EXERCISE INPUT »
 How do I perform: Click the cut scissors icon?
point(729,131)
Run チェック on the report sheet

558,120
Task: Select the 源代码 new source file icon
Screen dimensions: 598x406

==

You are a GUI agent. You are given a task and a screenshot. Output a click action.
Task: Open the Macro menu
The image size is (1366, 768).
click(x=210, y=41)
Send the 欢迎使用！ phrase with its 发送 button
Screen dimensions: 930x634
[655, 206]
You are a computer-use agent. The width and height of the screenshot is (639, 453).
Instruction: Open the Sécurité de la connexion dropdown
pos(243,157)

* * *

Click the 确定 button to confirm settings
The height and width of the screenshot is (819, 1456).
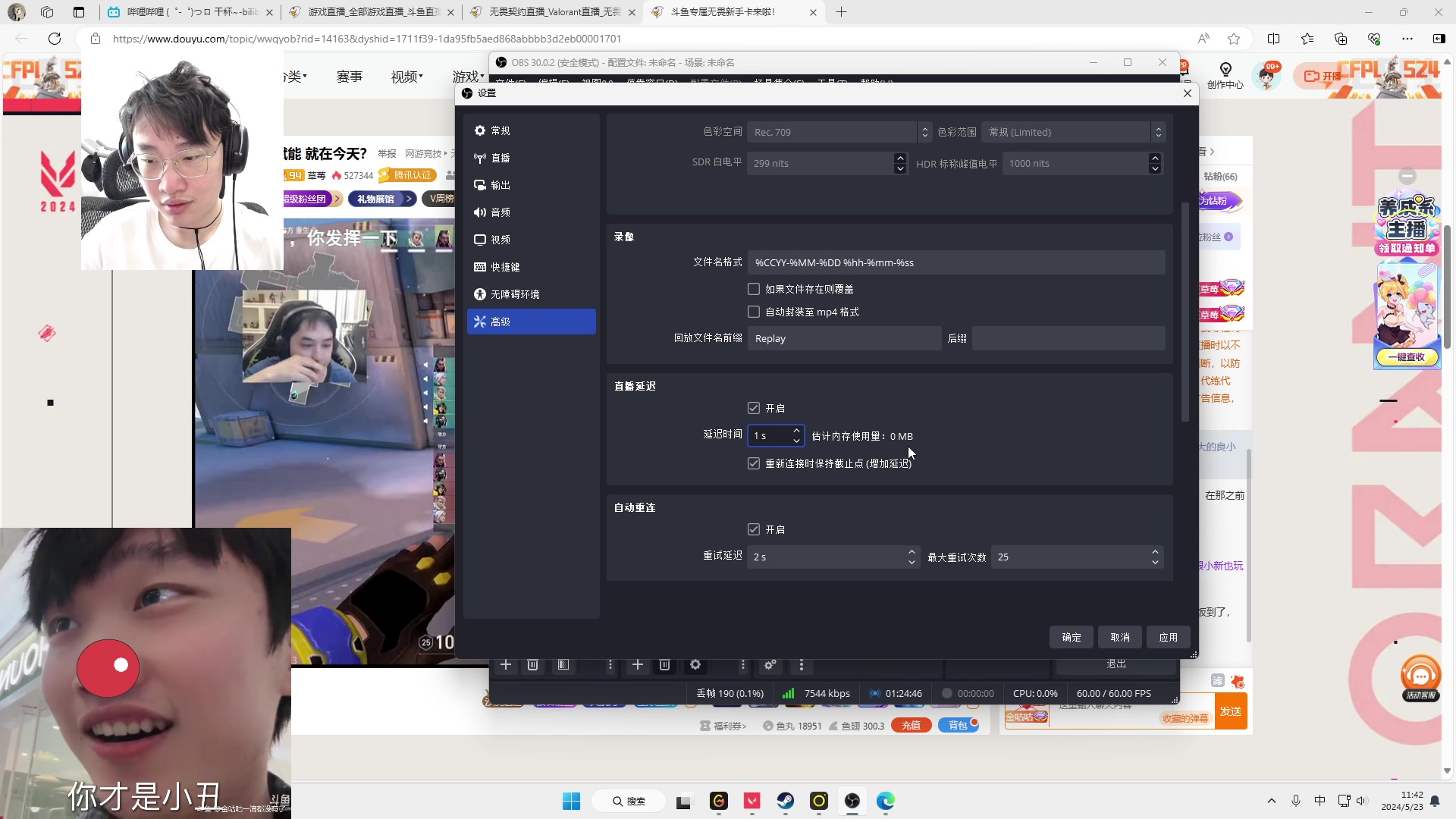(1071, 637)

WHAT YOU ARE ASKED TO DO »
Set down the rows word for word, from the line with "How do I perform: Click" up to and including the line with "Screen dimensions: 598x406".

RESULT OF THIS TASK »
 How do I perform: Click the cut scissors icon?
point(729,131)
Run チェック on the report sheet

558,120
Task: Select the 源代码 new source file icon
Screen dimensions: 598x406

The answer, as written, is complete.